Re: White Rock critic under fire in U.S., Oct. 14.
Dean Berkeley is quoted in this article that his family history in the city dates back to the late 19th century and that Peace Arch Hospital’s Berkeley Pavilion was named in honour of his grandfather.
He may well be related to early pioneers, but there is no historical data referencing this name in either White Rock or Surrey archives. Noted historians in both areas cannot verify his claims.
As editor of the local newspaper at the time, I covered both the construction and opening of the Berkeley Private Hospital, touted as one of the first and finest private facilities in B.C.

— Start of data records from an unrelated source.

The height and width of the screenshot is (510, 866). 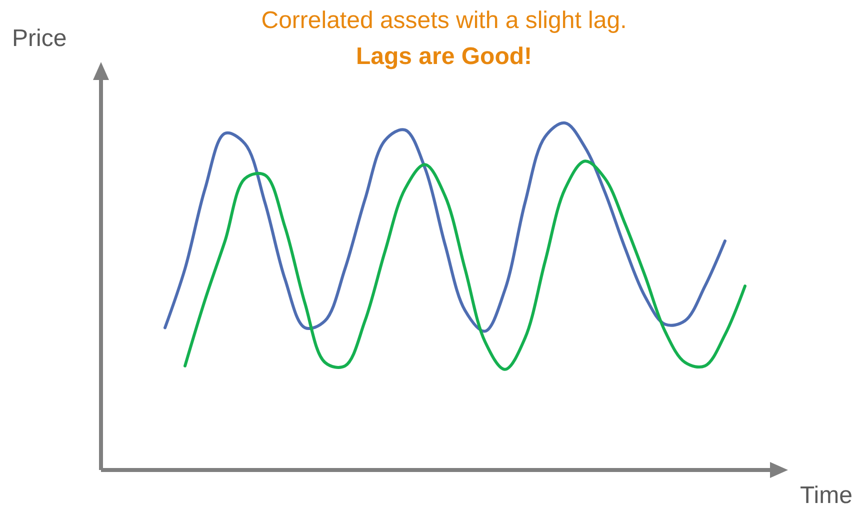 What do you see at coordinates (40, 38) in the screenshot?
I see `y-axis-title: Price` at bounding box center [40, 38].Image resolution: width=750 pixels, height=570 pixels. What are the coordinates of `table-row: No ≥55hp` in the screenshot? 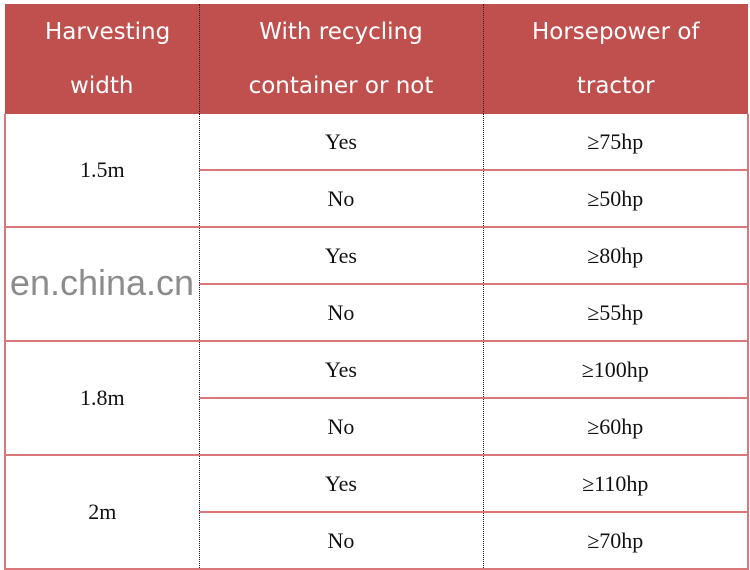 It's located at (377, 313). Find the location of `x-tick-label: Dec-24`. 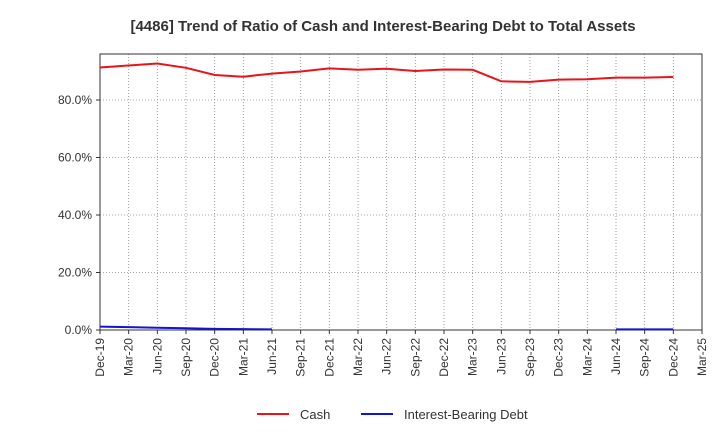

x-tick-label: Dec-24 is located at coordinates (673, 358).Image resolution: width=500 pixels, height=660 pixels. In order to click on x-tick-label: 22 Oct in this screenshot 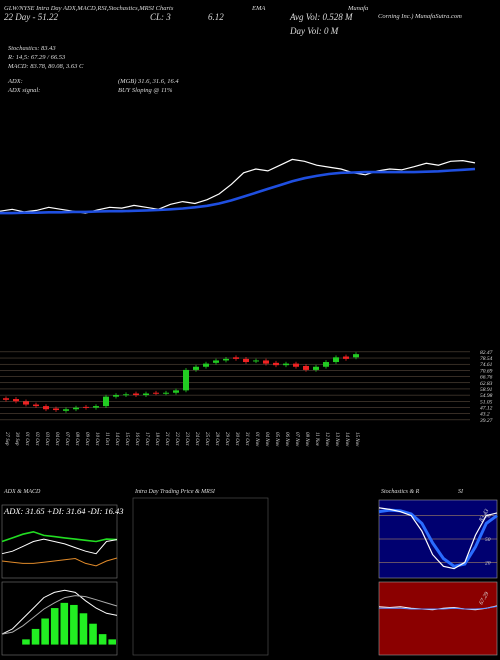, I will do `click(176, 439)`.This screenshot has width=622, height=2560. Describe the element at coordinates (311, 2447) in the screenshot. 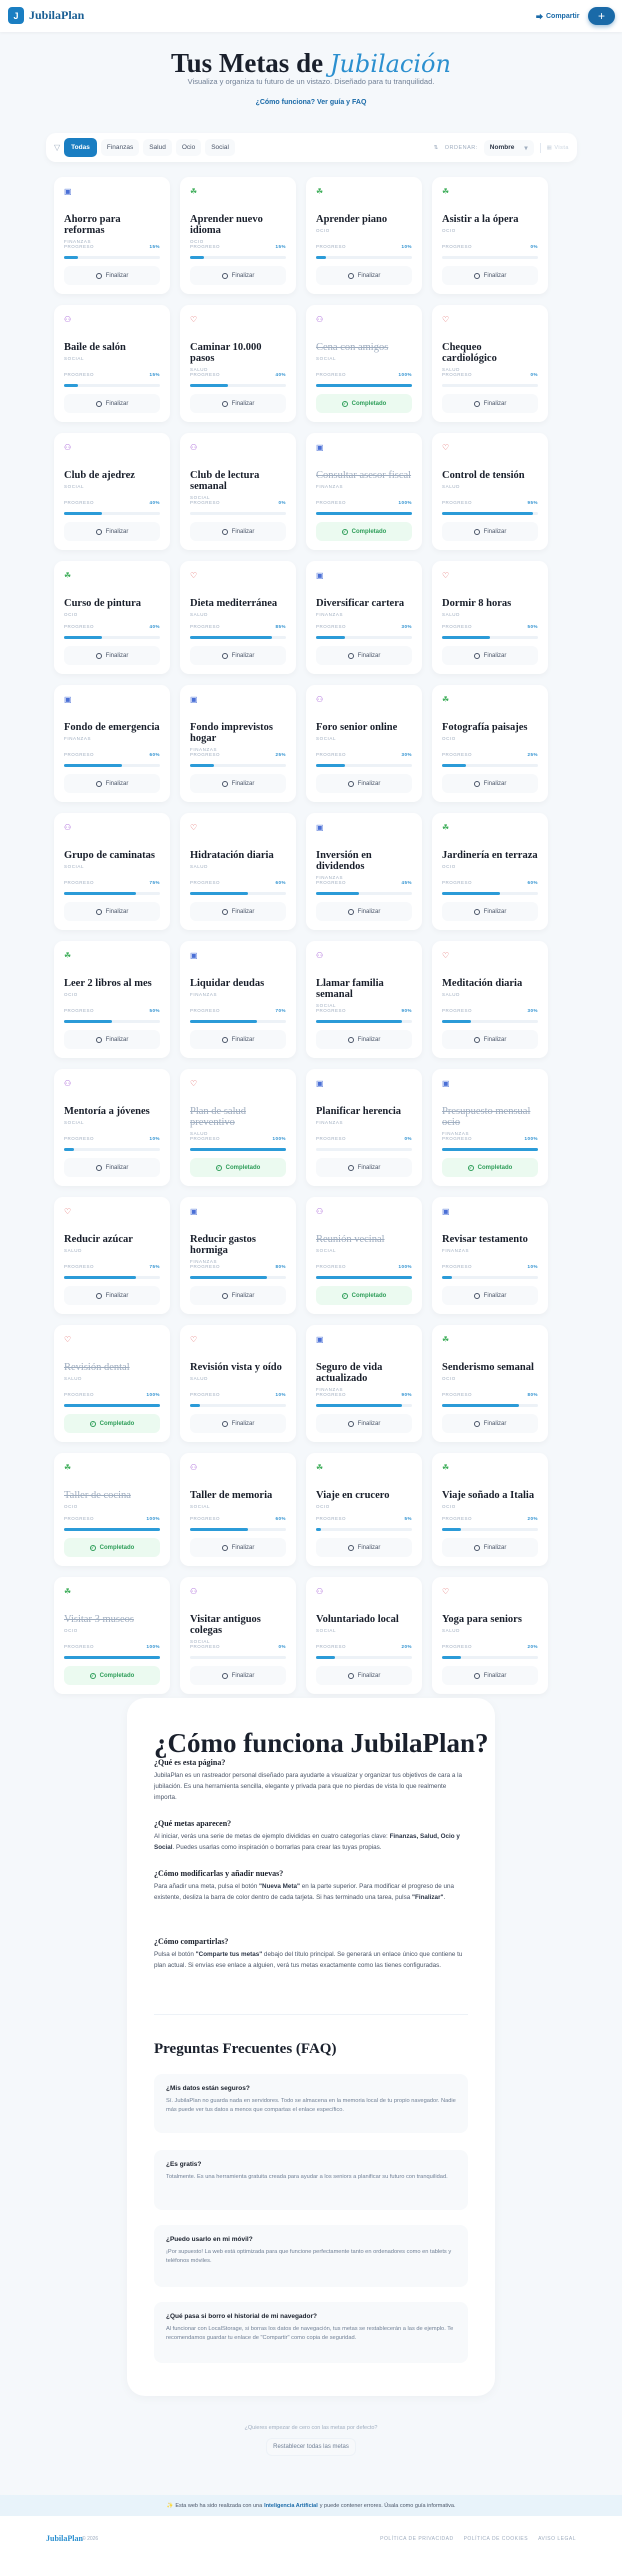

I see `reset-button: Restablecer todas las metas` at that location.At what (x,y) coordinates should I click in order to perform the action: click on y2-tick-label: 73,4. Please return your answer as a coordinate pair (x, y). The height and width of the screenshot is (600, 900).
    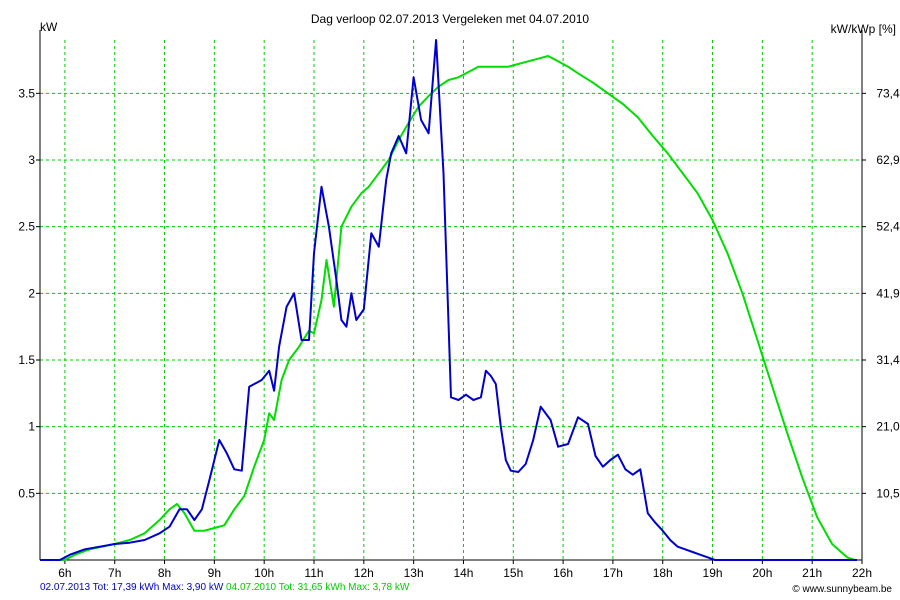
    Looking at the image, I should click on (888, 93).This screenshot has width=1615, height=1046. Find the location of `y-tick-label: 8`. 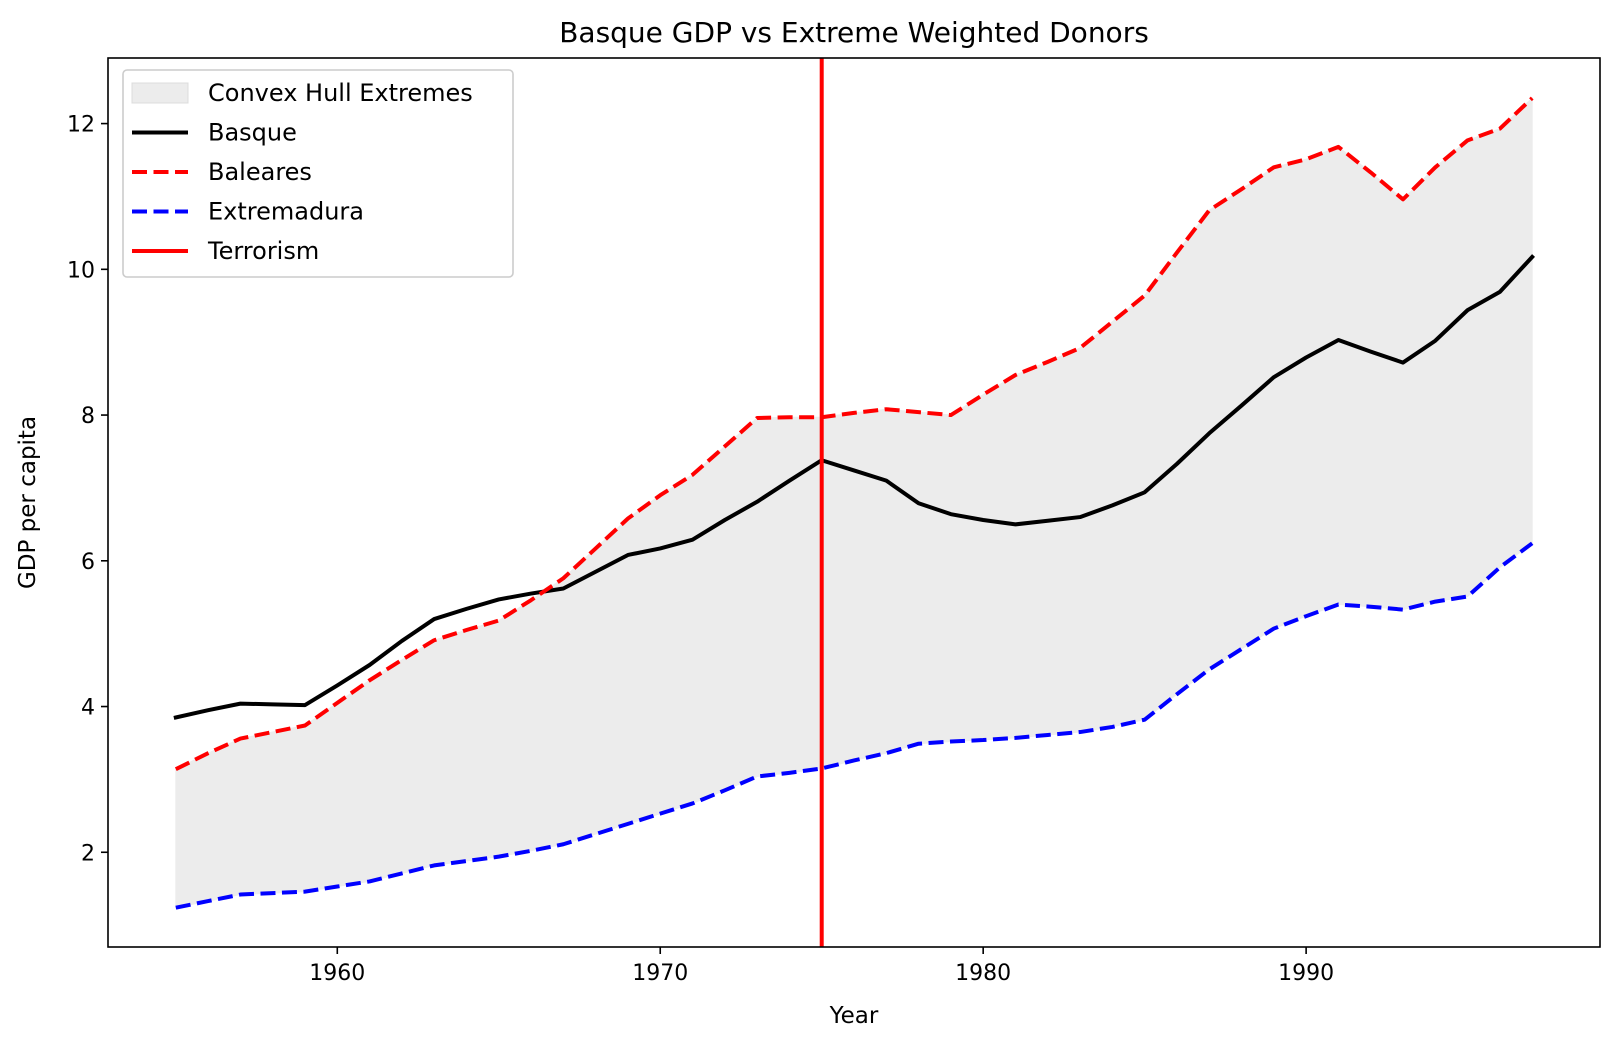

y-tick-label: 8 is located at coordinates (88, 416). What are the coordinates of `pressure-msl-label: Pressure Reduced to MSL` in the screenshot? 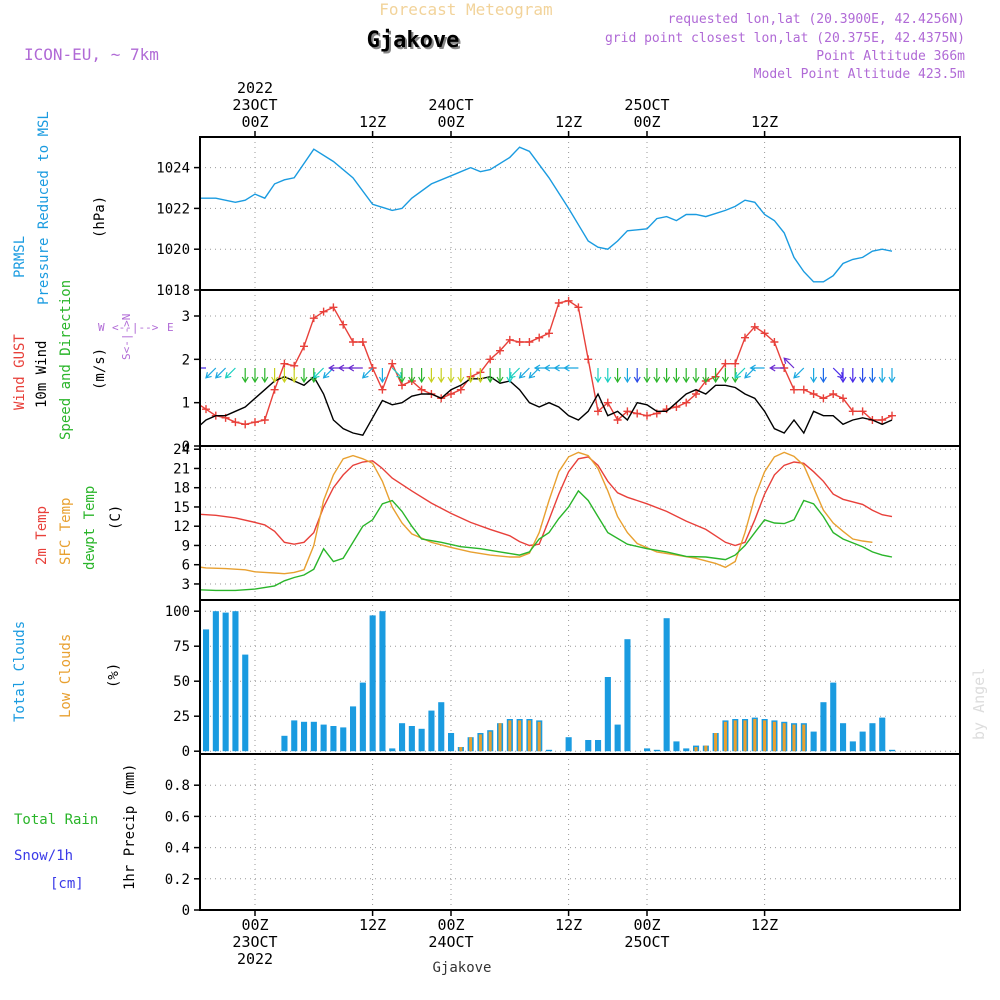 It's located at (44, 208).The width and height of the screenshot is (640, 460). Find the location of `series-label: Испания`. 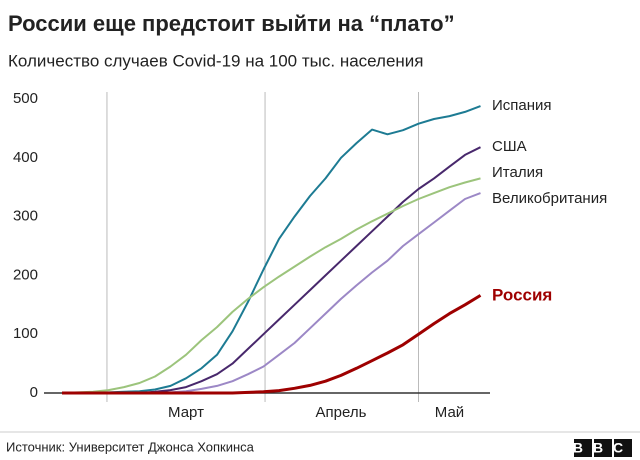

When tenders for construction were called in 1961, Neil Cook, a Vancouver lawyer and major shareholder, said the hospital to be built on purchased land between Vine and Russell would be known as The Berkeley, as he had been involved with a similar facility in Berkeley, Calif., so the name seemed appropriate.
There was never any reference to a local connection.
Cook was joined in the project by several local investors, including Alex Reid, an accountant and son of pioneer Senator Tom Reid, and Surrey business leaders Frank McKinnnon and Alan Davidson. The facility opened amidst much fanfare in August 1962, drawing a host of guests including health minister Eric Martin.
Grandpa Berkeley did not appear to be among them.
In 1966, the board of White Rock District Hospital Society – soon to become Peace Arch – felt the Berkeley should become a public facility and part of the existing hospital. Board chairman Bob Hassell opened negotiations with the owners, which resulted in the hospital society purchasing the Berkeley for $550,000, most of which was recovered through provincial grants.
I was a board member at the time.
In September 1967, I served as MC at an event formally finalizing the purchase attended by the original owners, hospital society members and other guests. No one by the name of Berkeley was in attendance or they would certainly have been introduced.